* [TASKS TO COMPLETE]:
A. Condense the paragraph of the forum thread below that begins "I'll be making some celebratory brownies" into a shorter version that keeps its main facts.
B. Answer these questions from the forum thread below, one per line:
(i) What is the name of the pneumatic prop joker plans to start building?
(ii) Which two shows does Spooky1 mention having recorded on the DVR?
(iii) What is NoahFentz waiting to check later?
C. In the forum thread below, reproduce the part that opens with the words containing "We only work" and closes with "be fun day.", changing "spring break" to "summer vacation".

* [QUOTED PASSAGE]:
================

# Happy Friday the 13th !



## Ms. Wicked (Nov 14, 2006)

Yup, it's Friday the 13th again!

I'll be making some celebratory brownies or cookies later on. We will watch a scary movie, although it will be later in the evening as we have a meeting tonight at our house to make centerpieces for the Scout Blue and Gold dinner.

Have a great day!


----------



## joker (Sep 25, 2007)

Happy Friday the 13th!!

We only work 1/2 days on Friday's and next week is spring break so I'm going to celebrate by getting to work on my first picoboo controlled dual cylinder pneumatic prop (Jerry Atric). Just got the rest of the parts in yesterday so should be fun day.


----------



## RoxyBlue (Oct 6, 2008)

Happy Friday the 13th, Forum folk! Spooky1 will be home tonight, so maybe we can catch up on some of those DVR recordings or watch a really cheesy horror flick


----------



## Terrormaster (Sep 27, 2007)

Happy Friday the 13th all - aren't we lucky we get two in a row this year -- woohoo!


----------



## Sickie Ickie (Jun 20, 2006)

Yay!!!


----------



## RavenLunatic (Jan 3, 2006)

Happy Friday the 13th day everyone


----------



## Lady Nyxie (Aug 30, 2006)

Happy Friday the 13th!!!


----------



## Spooky1 (Aug 25, 2008)

RoxyBlue said:


> Happy Friday the 13th, Forum folk! Spooky1 will be home tonight, so maybe we can catch up on some of those DVR recordings or watch a really cheesy horror flick


Happy Friday the 13th to everyone.

Roxy maybe we can watch a episode or two of Fringe off the DVR (we have a backlog of Heroes too)


----------



## slightlymad (May 25, 2006)

Yes Yes happy 13th one and all


----------



## The Bloodshed Brothers (Jan 25, 2009)

Stay Scary everyone!


----------



## NoahFentz (May 13, 2007)

This has been the best day ever. Waiting to check my lottery numbers later!!


----------

================

* [MATERIAL SHOWN]:

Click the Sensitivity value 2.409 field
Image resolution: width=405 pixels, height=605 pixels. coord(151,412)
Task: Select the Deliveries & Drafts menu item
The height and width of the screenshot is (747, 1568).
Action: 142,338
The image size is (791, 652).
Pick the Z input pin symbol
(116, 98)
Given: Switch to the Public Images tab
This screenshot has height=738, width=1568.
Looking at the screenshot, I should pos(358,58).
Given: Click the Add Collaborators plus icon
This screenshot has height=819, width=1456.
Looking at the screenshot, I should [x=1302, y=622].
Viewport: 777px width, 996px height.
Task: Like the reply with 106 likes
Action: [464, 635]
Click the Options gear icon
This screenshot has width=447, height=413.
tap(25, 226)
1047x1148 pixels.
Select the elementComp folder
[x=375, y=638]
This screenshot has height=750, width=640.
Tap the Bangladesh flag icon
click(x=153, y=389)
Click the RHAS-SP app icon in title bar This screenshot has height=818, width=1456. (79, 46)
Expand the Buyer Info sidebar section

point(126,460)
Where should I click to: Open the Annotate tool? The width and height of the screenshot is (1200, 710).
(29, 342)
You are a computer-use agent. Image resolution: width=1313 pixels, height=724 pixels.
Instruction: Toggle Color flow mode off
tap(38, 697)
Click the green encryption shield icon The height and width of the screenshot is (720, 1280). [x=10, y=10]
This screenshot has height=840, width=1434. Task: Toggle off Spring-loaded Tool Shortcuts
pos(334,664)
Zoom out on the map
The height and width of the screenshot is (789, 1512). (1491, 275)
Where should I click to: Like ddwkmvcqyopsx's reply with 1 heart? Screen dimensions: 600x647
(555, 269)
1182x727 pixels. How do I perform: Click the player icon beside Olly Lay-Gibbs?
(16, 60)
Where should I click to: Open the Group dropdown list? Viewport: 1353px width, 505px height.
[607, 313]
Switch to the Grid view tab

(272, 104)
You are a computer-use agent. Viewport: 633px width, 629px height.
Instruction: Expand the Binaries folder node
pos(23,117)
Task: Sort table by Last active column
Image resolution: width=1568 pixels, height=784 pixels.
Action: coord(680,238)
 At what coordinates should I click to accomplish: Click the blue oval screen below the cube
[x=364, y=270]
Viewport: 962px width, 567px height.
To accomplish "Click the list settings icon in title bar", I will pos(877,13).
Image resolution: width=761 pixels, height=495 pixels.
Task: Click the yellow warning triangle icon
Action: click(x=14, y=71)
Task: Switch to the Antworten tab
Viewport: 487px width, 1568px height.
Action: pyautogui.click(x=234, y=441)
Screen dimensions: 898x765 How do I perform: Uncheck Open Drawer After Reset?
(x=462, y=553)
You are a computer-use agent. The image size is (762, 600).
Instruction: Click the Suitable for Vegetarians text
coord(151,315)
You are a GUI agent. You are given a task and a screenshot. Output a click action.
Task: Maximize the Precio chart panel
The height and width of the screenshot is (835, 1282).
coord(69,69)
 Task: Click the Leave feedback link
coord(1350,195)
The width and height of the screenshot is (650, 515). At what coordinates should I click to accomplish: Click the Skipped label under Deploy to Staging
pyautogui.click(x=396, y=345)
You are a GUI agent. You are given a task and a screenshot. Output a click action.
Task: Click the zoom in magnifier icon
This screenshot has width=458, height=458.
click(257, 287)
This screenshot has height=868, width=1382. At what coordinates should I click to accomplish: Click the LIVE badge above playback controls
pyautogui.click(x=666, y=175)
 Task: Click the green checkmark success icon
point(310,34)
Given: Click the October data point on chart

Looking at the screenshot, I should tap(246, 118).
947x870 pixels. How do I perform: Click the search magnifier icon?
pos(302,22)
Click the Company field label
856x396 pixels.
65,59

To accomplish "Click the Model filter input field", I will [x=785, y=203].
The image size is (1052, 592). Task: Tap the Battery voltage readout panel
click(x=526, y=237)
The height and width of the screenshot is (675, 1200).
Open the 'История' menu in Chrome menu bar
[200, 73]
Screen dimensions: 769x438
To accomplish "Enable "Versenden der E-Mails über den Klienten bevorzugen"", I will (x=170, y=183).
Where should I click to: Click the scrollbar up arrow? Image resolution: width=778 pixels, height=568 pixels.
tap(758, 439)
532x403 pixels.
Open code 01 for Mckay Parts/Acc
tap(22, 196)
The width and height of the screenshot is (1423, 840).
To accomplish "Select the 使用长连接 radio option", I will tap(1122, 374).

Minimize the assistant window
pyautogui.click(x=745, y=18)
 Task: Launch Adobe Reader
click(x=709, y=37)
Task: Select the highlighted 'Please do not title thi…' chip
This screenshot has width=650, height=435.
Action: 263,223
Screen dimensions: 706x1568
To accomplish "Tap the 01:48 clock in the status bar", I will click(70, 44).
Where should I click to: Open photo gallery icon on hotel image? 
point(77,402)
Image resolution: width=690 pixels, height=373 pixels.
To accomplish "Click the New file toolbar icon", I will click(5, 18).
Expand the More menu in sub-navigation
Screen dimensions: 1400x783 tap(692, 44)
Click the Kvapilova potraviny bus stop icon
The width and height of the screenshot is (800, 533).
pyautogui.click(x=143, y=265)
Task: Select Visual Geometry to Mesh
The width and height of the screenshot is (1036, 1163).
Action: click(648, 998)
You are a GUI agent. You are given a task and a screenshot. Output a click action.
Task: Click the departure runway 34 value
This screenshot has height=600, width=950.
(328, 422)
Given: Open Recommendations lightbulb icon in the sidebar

================

* [TASK-BY-TASK RESULTS]:
A. The poster plans to bake brownies or cookies and watch a scary movie. The movie will come later in the evening because a meeting at the poster's house tonight will make centerpieces for the Scout Blue and Gold dinner.

B.
(i) Jerry Atric
(ii) Fringe and Heroes
(iii) Lottery numbers

C.
We only work 1/2 days on Friday's and next week is summer vacation so I'm going to celebrate by getting to work on my first picoboo controlled dual cylinder pneumatic prop (Jerry Atric). Just got the rest of the parts in yesterday so should be fun day.